→ **Task instructions**
1: Answer these questions from the post about Artur Mas's immigration proposal:
(a) In which newspaper did Trallero's piece run?
(b) Which two languages does Mas want immigrants to have learned well?
(c) What two things does Trallero say immigrants should give on St. Jordi's Day?
2: Continue the post about Artur Mas's immigration proposal from its last sentence.

→ **Source**
⁂
Monday, February 24, 2003

Manuel Trallero is a rather ironic fellow whom I often disagree with--he does a good bit of America-bashing--but who can't stand the current Catalan government, either. Here's his bit in today's Vanguardia about Convergence and Union "conseller en cap" Artur Mas and the reprehensible proposal on immigration that he made in Quebec the other day. I'll let Trallero explain it.

Artur Mas, on his recent trip to Canada, requested the power to stamp the seal of approval on immigrants' papers, and that they then go to the window that says "Spain" to take care of the rest. The conseller en cap wants them with their Spanish and Catalan well-learned. I really don't think that's too much to ask. I think they should arrive already knowing "El virolai" by heart, eating "mongetes amb botifarra", playing dominoes, knowing what a caganer is, and being able to identify the Barça forward line that one season won the Five Cups. Dancing sardanas, giving a rose and a book on St. Jordi's Day, and watching Buenafuente's TV program get a better score.
⁂
→ **Extracted entries**
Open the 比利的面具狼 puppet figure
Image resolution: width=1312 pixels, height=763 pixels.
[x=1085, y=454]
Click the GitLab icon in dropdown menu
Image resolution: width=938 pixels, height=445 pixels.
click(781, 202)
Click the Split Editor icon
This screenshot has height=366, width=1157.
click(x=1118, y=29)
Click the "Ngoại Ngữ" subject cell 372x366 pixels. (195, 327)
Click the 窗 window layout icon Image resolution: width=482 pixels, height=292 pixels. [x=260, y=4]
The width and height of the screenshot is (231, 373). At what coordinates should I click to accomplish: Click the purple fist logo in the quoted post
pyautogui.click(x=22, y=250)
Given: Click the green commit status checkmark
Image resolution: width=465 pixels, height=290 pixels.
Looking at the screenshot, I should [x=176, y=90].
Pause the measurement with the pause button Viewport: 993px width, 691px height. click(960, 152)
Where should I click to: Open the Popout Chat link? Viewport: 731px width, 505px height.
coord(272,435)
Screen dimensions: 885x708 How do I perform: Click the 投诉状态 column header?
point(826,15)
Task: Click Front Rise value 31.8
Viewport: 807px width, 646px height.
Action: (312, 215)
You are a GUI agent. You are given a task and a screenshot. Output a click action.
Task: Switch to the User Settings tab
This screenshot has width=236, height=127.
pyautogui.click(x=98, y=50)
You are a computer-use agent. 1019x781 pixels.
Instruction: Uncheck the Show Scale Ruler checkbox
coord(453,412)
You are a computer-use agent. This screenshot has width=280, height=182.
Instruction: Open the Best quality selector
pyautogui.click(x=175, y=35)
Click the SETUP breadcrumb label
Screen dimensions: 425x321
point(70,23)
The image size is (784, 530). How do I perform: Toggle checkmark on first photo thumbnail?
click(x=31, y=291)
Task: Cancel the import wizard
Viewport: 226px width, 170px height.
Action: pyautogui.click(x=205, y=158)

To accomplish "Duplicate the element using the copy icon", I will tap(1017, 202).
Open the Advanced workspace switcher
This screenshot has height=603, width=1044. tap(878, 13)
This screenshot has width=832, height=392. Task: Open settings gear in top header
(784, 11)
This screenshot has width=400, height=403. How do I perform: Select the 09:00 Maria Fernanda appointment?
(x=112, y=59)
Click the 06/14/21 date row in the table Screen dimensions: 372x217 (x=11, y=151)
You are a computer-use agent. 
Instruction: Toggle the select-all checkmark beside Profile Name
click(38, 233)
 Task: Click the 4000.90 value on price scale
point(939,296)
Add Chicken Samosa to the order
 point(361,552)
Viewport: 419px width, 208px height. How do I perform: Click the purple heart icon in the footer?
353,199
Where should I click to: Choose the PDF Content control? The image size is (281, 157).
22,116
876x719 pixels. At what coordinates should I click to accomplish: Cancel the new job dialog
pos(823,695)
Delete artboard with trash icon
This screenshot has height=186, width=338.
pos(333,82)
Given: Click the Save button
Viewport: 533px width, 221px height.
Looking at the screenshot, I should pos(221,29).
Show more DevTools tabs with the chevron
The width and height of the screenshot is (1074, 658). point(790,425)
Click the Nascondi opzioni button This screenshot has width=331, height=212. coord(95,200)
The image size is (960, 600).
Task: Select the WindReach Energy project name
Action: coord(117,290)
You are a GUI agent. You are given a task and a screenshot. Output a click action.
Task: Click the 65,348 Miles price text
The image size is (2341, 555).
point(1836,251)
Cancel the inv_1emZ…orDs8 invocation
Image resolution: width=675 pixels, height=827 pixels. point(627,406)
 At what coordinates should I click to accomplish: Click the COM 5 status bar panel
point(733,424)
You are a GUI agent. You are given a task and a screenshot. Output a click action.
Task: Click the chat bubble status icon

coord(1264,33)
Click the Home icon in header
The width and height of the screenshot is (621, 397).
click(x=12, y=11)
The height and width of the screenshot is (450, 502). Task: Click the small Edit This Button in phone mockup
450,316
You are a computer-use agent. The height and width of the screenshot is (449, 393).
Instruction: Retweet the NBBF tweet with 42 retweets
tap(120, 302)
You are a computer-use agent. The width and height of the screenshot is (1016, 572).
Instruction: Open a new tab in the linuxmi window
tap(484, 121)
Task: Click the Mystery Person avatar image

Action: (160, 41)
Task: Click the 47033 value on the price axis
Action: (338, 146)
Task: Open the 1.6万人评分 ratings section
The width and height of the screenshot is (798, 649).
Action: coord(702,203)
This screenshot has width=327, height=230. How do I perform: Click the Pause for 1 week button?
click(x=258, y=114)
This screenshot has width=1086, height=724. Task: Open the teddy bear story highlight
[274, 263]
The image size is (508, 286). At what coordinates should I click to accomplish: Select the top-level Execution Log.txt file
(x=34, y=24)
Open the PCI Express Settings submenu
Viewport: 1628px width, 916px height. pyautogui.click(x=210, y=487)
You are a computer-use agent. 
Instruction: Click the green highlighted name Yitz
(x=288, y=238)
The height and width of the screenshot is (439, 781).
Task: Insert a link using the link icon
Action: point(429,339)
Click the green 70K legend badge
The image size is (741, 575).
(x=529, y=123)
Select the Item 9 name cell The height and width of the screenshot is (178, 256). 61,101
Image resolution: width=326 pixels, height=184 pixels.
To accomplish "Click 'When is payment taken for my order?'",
⁂
→ **Answers to the tasks**
1:
(a) Vanguardia
(b) Spanish and Catalan
(c) A rose and a book

2:
We want hand-picked immigrants, nice and showered, and if possible baptized and converted to the true faith that created Europe. It doesn't matter if their names are Mohammed and Fatima as long as their children are named Jordi and Montse. From what we've seen, this and only this is what so-called integration consists of. This is a policy that has had wonderful results in the Francophone province of Canada. Thanks to the vote of the immigrants--to their vote against, of course--Quebec has lost one after another the successive referendums for independence. So, it seems, we Catalans, as usual, do it our way and fail again.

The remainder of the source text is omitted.